======== Data for the task
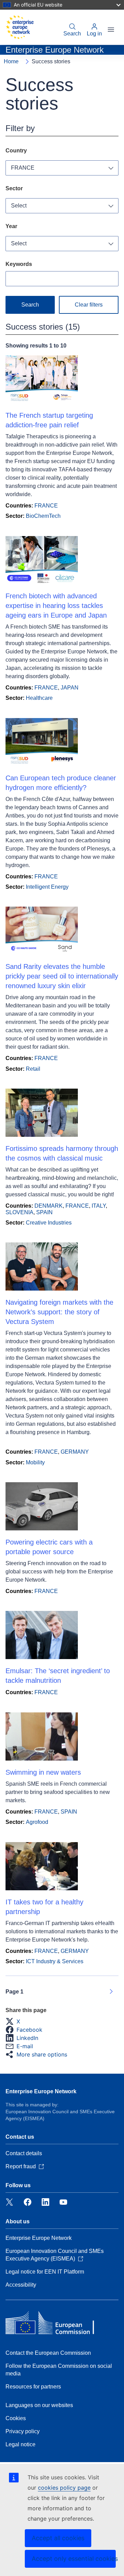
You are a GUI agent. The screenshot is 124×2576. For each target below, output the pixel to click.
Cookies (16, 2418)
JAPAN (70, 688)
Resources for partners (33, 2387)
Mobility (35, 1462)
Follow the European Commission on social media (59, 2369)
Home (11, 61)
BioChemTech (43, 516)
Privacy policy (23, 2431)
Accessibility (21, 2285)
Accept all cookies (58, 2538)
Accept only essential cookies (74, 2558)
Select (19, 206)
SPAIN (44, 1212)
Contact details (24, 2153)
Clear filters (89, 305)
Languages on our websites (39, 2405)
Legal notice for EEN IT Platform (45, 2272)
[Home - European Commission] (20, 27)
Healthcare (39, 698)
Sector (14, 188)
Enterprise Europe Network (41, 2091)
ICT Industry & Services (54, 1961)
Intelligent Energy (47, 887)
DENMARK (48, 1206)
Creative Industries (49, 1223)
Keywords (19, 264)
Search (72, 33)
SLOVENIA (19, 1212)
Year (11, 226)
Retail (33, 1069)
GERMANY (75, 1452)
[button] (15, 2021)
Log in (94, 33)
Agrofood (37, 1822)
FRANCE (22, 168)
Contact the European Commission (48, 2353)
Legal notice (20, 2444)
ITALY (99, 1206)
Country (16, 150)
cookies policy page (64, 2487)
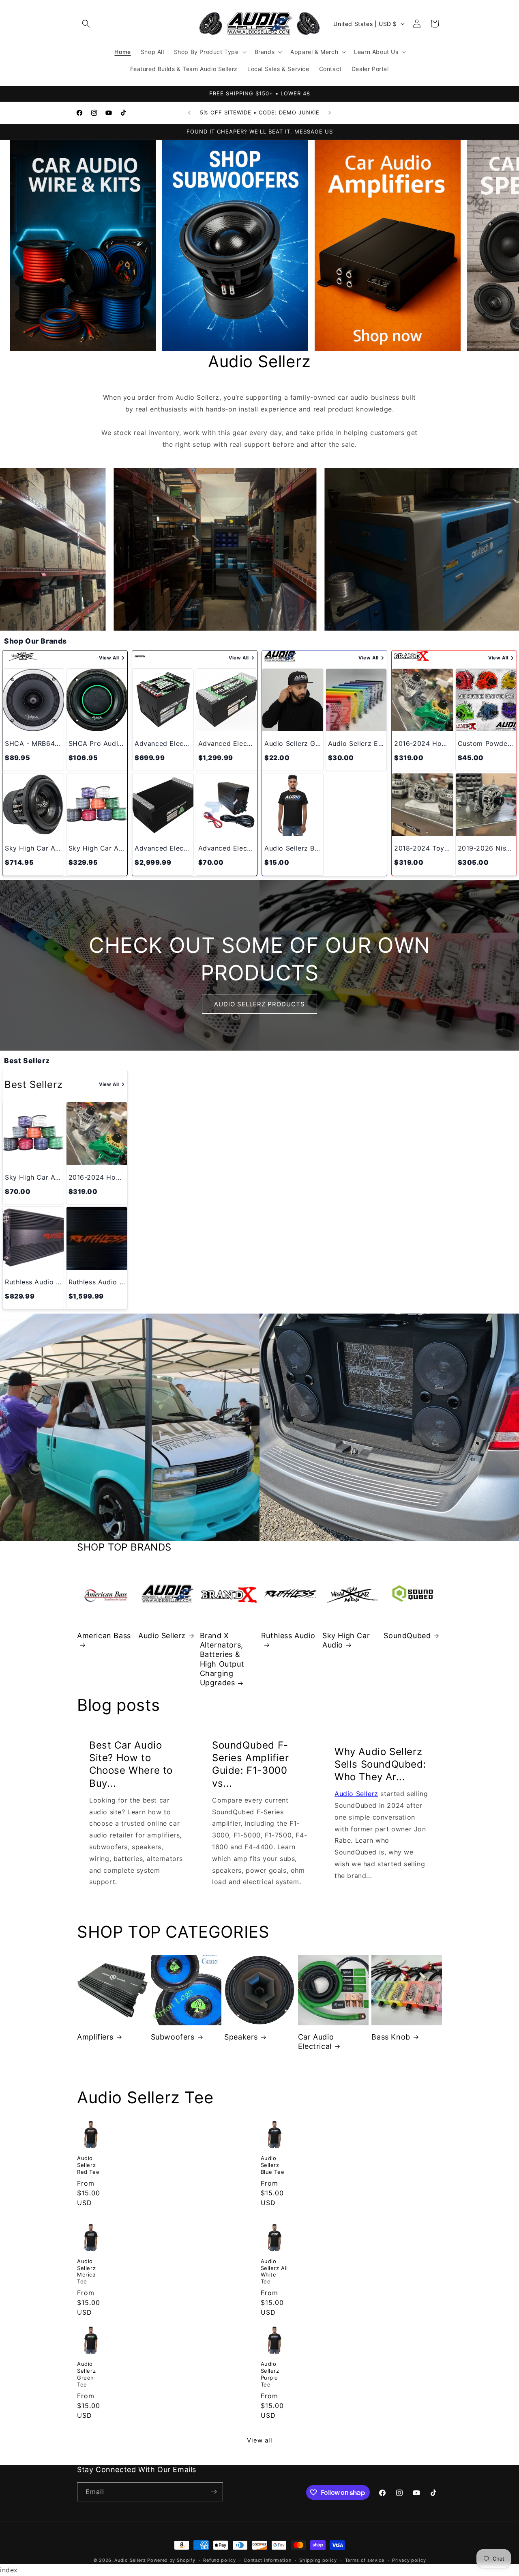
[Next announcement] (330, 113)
================
**Aim of the task:** Repeat the lines exactly, starting with the line that contains "Agrofood (37, 1822)" and ending with the last line of the entries. Keep both of those lines but no pictures.

**Response area:**
Agrofood (37, 1822)
FRANCE (22, 168)
Contact the European Commission (48, 2353)
Legal notice (20, 2444)
ITALY (99, 1206)
Country (16, 150)
cookies policy page (64, 2487)
[Next announcement] (330, 113)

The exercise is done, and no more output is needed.